One of my poems has been published in the third-quarter 2011 Star*Line: Journal of the Science Fiction Poetry Association. It’s “Outward Voyage,” another of my snapshot poems; this one is a brief moment of awareness, “lostness,” on the first generation ship to flee the devastation of Terra. In my mind, it pairs with “Endings,” which was published in the July/August 2009 issue of Star*Line.
“Outward Voyage”
by Elizabeth W. Bennefeld
Is he downstairs, again,
fallen asleep in his chair?
Or did we bury him years ago
under Terra’s summer sun,
and I’ve forgotten once more
during the long, cold night?
I’ve actually been dreaming about this “world” for many decades, but from a different perspective: growing up in weightlessness, out in space, and then living in an improvised shelter on a stairway landing, the stairs and walkways clinging for the most part to the sides of a gigantic sphere whose lights switch on a regular cycle from full daylight to soft, dim lighting and back.
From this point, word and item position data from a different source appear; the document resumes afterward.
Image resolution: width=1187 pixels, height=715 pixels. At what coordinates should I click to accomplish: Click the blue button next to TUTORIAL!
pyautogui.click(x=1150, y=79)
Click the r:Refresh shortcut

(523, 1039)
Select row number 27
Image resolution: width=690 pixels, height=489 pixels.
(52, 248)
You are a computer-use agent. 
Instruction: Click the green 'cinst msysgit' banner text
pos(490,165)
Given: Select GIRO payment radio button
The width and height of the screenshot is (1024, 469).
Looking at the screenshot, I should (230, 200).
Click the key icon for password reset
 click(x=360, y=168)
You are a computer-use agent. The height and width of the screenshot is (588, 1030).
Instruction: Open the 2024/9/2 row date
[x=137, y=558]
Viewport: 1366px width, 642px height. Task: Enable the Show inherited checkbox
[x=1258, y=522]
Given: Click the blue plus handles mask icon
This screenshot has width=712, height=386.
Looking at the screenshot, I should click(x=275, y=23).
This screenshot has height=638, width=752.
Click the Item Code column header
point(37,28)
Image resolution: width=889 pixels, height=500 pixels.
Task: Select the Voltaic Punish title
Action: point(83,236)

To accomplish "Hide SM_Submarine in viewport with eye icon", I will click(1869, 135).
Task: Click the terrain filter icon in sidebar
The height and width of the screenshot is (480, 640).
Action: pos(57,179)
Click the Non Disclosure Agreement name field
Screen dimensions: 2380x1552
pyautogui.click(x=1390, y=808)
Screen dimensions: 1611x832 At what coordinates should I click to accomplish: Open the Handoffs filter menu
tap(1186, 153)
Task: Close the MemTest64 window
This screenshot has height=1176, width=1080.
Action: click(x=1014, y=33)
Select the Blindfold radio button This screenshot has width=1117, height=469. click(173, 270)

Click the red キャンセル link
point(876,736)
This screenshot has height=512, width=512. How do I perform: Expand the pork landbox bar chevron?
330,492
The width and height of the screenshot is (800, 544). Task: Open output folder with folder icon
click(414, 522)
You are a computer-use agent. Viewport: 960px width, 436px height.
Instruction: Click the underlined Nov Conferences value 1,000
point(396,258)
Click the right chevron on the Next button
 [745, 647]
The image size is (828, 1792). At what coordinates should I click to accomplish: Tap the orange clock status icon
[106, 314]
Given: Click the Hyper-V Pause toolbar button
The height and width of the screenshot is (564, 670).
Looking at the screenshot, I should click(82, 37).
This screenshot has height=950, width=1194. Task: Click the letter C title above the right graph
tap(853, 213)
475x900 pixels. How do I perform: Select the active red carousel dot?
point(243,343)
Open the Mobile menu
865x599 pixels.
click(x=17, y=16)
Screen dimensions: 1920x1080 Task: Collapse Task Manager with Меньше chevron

Within the past 10 year, I believe, I read a book that described a similar environment, although it was just part of a permanent settlement; I do not recall the name of the book or of the boy who ended up there by mistake. (I’m thinking that perhaps the author’s first name was Robert and that perhaps he wrote a number of YA SF books.) It is startling when I see a place that I’ve been in, described by an author in a book I’m reading for the first time. As though the places of my dreams do have an independent existence.